My next question is – when determining the ratings for an amplifier power supply, why would we use the average power and not the peak power?
Best Answer
In audio amplifiers, power supply capacitors are being periodically recharged by the sources of power (transformer and bridge rectifier, the old fashioned way; or by more modern, fancy switching supplies.) The capacitors "smooth" out the voltage rail peaks and dips and can supply the peak instantaneous power to the load. Their voltage will droop a little but the negative feedback in the amplifier will keep the output linear with respect to the input source. Meanwhile, the power supply feeds the capacitors a bit later and recharges them back up. So only the average power needs to be supported for audio.

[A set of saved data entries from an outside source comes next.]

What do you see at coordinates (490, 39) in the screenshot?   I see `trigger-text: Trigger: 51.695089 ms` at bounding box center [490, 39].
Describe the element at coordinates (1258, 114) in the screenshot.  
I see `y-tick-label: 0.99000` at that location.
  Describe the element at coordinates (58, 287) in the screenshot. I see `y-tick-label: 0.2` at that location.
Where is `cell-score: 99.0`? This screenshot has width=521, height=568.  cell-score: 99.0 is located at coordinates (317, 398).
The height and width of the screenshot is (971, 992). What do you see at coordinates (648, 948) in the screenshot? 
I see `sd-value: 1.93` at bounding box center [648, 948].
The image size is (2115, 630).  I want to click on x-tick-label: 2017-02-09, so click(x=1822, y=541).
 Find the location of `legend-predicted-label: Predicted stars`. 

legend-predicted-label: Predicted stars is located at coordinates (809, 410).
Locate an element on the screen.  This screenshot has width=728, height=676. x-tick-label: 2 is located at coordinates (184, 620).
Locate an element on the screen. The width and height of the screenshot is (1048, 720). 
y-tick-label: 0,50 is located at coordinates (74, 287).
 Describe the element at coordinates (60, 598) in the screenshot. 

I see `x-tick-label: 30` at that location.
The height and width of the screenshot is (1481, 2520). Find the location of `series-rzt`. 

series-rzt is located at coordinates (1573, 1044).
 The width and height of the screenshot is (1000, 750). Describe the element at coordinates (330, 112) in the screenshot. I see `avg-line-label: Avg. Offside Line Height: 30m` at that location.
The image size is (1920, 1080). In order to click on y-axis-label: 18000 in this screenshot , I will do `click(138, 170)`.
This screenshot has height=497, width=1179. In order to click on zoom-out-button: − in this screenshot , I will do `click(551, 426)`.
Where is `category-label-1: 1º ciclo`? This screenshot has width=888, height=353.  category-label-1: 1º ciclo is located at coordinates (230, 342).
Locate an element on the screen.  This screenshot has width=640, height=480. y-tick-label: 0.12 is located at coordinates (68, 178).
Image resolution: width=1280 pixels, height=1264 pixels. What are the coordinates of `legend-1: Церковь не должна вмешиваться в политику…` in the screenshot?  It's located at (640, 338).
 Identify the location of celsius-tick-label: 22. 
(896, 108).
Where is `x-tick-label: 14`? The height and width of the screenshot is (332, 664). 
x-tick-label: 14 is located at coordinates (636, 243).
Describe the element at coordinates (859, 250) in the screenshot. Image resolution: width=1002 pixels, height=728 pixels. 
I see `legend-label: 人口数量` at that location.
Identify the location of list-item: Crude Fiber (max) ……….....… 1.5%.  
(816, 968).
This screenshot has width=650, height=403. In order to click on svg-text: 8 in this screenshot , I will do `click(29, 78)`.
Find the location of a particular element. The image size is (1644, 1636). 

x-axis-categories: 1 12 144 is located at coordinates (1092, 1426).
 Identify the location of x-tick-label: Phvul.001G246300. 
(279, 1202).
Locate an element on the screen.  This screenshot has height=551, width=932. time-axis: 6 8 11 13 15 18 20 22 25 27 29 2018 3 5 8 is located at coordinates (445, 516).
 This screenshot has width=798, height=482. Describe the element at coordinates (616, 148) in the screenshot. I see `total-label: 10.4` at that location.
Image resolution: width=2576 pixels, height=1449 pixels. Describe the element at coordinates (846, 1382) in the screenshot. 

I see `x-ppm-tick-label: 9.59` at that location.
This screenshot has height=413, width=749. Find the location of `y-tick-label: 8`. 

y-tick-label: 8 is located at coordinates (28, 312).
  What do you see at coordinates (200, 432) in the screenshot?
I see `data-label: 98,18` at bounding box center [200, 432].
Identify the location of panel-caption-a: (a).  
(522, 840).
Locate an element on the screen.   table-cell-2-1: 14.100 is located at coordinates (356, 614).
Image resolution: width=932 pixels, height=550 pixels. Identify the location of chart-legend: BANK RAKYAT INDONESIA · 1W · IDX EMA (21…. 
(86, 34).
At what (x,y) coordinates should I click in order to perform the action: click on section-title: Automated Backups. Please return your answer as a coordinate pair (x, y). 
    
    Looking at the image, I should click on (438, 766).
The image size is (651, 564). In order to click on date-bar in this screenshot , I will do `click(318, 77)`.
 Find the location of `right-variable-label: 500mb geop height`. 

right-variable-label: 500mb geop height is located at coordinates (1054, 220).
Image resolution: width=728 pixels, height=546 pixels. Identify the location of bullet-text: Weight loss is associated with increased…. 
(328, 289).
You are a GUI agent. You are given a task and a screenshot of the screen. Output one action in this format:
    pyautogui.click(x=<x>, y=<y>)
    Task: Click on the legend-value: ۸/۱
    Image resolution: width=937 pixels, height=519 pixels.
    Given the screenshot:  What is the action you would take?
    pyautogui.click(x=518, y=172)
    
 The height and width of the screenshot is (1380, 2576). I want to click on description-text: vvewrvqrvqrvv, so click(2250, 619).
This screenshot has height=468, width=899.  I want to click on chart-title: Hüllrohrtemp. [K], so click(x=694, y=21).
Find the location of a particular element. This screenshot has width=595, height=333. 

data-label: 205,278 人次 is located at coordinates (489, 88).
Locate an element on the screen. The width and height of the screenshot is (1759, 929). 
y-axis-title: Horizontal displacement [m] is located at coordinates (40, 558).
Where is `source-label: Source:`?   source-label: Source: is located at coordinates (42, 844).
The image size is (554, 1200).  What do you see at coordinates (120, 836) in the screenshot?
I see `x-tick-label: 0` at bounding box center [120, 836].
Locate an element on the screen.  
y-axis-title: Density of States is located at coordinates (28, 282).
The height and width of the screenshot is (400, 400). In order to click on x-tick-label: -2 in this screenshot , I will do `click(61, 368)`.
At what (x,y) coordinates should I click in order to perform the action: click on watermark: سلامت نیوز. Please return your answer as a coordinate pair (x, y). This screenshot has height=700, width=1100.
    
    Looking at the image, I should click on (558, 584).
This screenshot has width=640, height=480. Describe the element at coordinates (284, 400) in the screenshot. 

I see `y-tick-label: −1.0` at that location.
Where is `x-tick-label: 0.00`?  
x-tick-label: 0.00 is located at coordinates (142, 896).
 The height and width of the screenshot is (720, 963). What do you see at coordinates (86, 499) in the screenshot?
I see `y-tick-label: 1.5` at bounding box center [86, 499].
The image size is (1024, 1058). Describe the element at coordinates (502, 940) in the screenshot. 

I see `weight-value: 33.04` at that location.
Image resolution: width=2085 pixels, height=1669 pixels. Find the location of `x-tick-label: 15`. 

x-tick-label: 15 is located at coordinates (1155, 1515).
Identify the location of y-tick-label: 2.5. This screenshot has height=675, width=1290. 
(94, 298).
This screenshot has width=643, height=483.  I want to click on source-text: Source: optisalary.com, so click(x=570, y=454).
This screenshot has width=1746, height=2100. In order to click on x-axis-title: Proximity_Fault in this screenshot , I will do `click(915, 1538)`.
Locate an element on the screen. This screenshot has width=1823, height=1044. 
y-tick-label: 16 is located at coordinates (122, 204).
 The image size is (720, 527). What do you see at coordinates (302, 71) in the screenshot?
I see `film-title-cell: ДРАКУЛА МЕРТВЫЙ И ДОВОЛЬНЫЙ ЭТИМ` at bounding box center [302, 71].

On the other hand, if you were to use the amplifier as a DC amplifier, which is effectively just a voltage-controlled power supply able to supply both plus and minus voltages to a load, then you would need to be able to support the peak power dissipation.
For example, a \$5\:\text{W}\$ audio amplifier for an \$8\:\Omega\$ speaker might use \$\pm 12\:\text{V}\$ rails and have to support two quadrants, each with \$1.8\:\text{W}\$ average dissipation. So this is perhaps about \$8.6\:\text{W}\$ total.
But if this were a voltage-controlled DC power amplifier, then the worst case dissipation would be \$4.5\:\text{W}\$ in the load and another \$4.5\:\text{W}\$ in the quadrant being used. A total of \$9\:\text{W}\$, which is slightly more for the power supply and then also quadrants that have to be able to dissipate almost 3X as much.